A new episode in a long-running conflict has cropped up in Ozone Park: A community group worked with the city to install a pedestrian plaza, but merchants, blaming poor sales on changes to traffic patterns, parking, and plaza upkeep, want the public space removed. A special forum hosted last Thursday by Queens Community Board 10 and DOT gave the two sides a chance to air their views in advance of potential changes. But plaza supporters say the merchants themselves are part of the problem.

A plaza in Ozone Park is nearly a year old. Many nearby merchants, saying it's killing business, want it removed. Image: DOT

A plaza in Ozone Park is nearly a year old. Many nearby merchants, saying it’s killing business, want it removed. Image: DOT

Public space is so scarce in Ozone Park that local children use a nearby municipal parking lot as a playing field. The plaza, installed last fall to carve out some more community space, is backed by the Bangladeshi American Community Development and Youth Services Corporation (BACDYS) as a maintenance partner. Early plans called for it to be installed a couple blocks away in Cypress Hills, Brooklyn, but DOT found the design would be better in Ozone Park. The agency held outreach meetings and secured support from, among others, Council Member Eric Ulrich, community boards in both boroughs, and local businesses.
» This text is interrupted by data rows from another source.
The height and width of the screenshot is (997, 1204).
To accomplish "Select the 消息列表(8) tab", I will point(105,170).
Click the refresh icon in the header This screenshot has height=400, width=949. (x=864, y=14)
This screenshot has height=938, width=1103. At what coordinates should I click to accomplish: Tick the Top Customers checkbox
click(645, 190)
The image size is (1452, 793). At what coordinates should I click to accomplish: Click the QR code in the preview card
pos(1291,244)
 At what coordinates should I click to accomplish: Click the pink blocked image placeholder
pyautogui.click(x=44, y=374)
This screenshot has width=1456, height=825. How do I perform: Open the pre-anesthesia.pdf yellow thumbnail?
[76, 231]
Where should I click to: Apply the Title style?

But many business owners in the area are crying foul, saying the plaza has ruined business. They gathered dozens of signatures and outnumbered plaza supporters at last week’s meeting. “We need to remove this plaza,” said Ozone Park Discount Variety and Hardware co-owner Hasib Ali, who estimated that three-quarters of his customers arrive by car. “All customers come in to complain about parking.” Ali’s business partner, Ahmad Ubayda, said shop owners will be hiring an attorney to fight the plaza.

“I do not want this plaza in front of my business. It’s killing the very existence of my business,” said Khemraj Sadoo, owner of Ozone Park First Class Laundry. “We need that plaza to move from there. We need two-way traffic once again.”

The plaza design, which pedestrianized a short section of Drew Street to connect a triangle-shaped pedestrian island with a nearby block, also extends up one block of 101st Avenue, from Drew Street to 76th Street. That block was converted from two-way car traffic to one-way westbound traffic. The plaza resulted in a net loss of what DOT Queens Borough Commissioner Dalila Hall described as “maybe one or two spots” for parking.

To ensure the plan wouldn’t have an outsize negative impact on parking, Hall said the agency performed surveys of parking occupancy before and after the plaza was implemented, and added parking meters to Liberty Avenue in an effort to improve turnover and access for customers. Most of the time, those on-street parking spots are empty,” Hall said of 101st Avenue. “You could always find a spot if you drove up.”